What stuck this year
Of all the spaghetti that the RCSPG has thrown at the wall, some of it has absolutely hit its mark.
The repeal of the Sustainable Growth Rate was the culmination of around a decade of work. This year, RCSPG, through that same clear and documented process, was able to convince Congress to include language in the reform bill that would evaluate and study appropriate valuation of remote monitoring. Tighe calls that “a big legislative win.”
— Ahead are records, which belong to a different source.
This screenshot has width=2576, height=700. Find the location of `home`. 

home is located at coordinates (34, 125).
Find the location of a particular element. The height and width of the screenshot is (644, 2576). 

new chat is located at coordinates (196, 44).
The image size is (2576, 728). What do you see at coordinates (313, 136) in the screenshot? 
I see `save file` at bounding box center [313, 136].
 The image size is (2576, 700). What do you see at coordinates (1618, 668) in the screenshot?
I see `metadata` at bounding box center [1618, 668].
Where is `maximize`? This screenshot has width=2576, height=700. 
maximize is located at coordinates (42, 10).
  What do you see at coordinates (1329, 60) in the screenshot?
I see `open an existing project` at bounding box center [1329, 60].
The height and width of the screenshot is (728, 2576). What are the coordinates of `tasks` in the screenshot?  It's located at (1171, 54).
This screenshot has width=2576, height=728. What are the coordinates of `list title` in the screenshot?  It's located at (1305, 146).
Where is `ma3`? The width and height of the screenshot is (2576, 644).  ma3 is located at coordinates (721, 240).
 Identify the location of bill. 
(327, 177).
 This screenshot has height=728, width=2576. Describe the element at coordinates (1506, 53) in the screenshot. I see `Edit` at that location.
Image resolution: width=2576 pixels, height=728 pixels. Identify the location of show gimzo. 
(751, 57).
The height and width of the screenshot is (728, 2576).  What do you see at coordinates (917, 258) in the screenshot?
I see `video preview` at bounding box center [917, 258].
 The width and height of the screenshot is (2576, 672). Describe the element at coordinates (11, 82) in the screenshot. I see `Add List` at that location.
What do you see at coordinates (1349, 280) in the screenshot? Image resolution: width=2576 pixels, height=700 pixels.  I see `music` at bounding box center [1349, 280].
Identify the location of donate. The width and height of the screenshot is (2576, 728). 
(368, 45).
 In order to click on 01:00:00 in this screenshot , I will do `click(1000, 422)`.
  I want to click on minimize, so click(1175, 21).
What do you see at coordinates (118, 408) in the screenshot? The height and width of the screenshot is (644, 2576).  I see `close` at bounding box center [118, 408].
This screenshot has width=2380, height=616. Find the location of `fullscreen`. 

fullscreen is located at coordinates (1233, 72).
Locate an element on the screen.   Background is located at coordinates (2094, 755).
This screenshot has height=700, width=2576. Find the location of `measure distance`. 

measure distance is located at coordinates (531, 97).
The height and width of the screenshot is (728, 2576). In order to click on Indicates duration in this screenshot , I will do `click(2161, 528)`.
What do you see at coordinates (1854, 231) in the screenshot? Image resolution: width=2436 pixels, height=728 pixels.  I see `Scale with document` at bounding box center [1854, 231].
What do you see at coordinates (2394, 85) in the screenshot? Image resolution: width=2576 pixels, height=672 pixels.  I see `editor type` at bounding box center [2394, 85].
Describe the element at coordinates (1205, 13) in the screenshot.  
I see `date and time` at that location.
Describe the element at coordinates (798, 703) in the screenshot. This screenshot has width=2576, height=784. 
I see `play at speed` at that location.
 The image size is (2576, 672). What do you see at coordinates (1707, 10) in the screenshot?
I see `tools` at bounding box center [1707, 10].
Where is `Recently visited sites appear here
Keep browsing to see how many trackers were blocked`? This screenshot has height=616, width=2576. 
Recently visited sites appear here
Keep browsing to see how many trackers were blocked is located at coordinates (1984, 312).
And that’s not the only big legislative win RCSPG has tucked under its belt recently. The coalition’s language was included in a new piece of legislation from the Telehealth Working Group in the House of Representatives: The Medicare Telehealth Parity Act of 2015.
A change that will have a more immediate impact has also just been announced. In the Medicare proposed fee schedule for 2016, CMS accepted the RCSPG’s proposal to include certain costs (telecommunications and delivery charges) in the direct costs of providing mobile cardiac telemetry. RCSPG estimates that inclusion of these costs will have a significant positive impact on reimbursement, increasing it by around 7% for 2016.
“While this is great news, the proposal still needs to be finalized by CMS, and the RCSPG will be working with CMS to make sure the change is included in the final rule published in November,” Jorling says. RCSPG will also continue its work on Capitol Hill and at CMS to make sure that all remote cardiac diagnostic services are appropriately valued.
“We’re looking for fair, appropriate valuation for all monitoring services,” Jorling says. “As healthcare advances technologically, there’s going to be more emphasis on trying to keep people out of the hospital and doing things in the least costly setting. By appropriately valuing these services, the government can go a long way toward supporting that goal.”